Ала-шах слушал их с бледным лицом. Он сразу же отдал твердое приказание: если он сам получит смертельное ранение, то они должны дать ему побольше снотворного для облегчения боли — тотчас после того, как мулла прочитает над ним последнюю молитву.

Еда была немудреной по царским понятиям: жаренная на вертеле птица и собранная по пути летняя зелень, — однако приготовлено все это было куда лучше, чем то, к чему привыкли Роб и Мирдин, да и подавалось на тарелках. Затем три музыканта услаждали их слух игрой на цимбалах, а Мирдин тем временем сражался с шахом в шахскую игру, но вскоре признал свое поражение.

В целом приглашение к шаху было приятно, ибо оно внесло разнообразие в их скучные будни. И все же Роб не без радости покидал царский шатер. Он не завидовал Кариму, который теперь часто ехал на слоне по кличке Зи, на одной платформе с шахом.

Но слоны не потеряли для Роба своей притягательности, он всякий раз при возможности внимательно рассматривал их.

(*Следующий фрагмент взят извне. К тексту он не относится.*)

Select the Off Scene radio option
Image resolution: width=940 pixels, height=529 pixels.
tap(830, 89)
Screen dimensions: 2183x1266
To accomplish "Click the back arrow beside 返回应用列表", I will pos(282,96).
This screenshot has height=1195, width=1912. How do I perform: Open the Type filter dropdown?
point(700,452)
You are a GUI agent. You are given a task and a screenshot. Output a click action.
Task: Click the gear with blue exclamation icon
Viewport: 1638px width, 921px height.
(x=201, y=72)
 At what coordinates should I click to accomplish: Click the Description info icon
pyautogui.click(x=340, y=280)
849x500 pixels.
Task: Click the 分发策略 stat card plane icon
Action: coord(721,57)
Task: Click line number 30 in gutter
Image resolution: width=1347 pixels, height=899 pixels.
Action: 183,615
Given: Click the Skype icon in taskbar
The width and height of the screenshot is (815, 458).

Некоторые были нагружены горами стальных доспехов, подобных тем, какие носили воины. Пятеро слонов несли на себе двадцать запасных махаутов — Ала-шах взял с собой этот «багаж» в честолюбивой надежде, что на обратном пути у них будет работа, они станут вести слонов, захваченных в Мансуре. Все махауты были индийцами, захваченными в прежних набегах, но обращались с ними очень ласково, а награждали щедро, с учетом их ценности, поэтому шах не сомневался в их верности.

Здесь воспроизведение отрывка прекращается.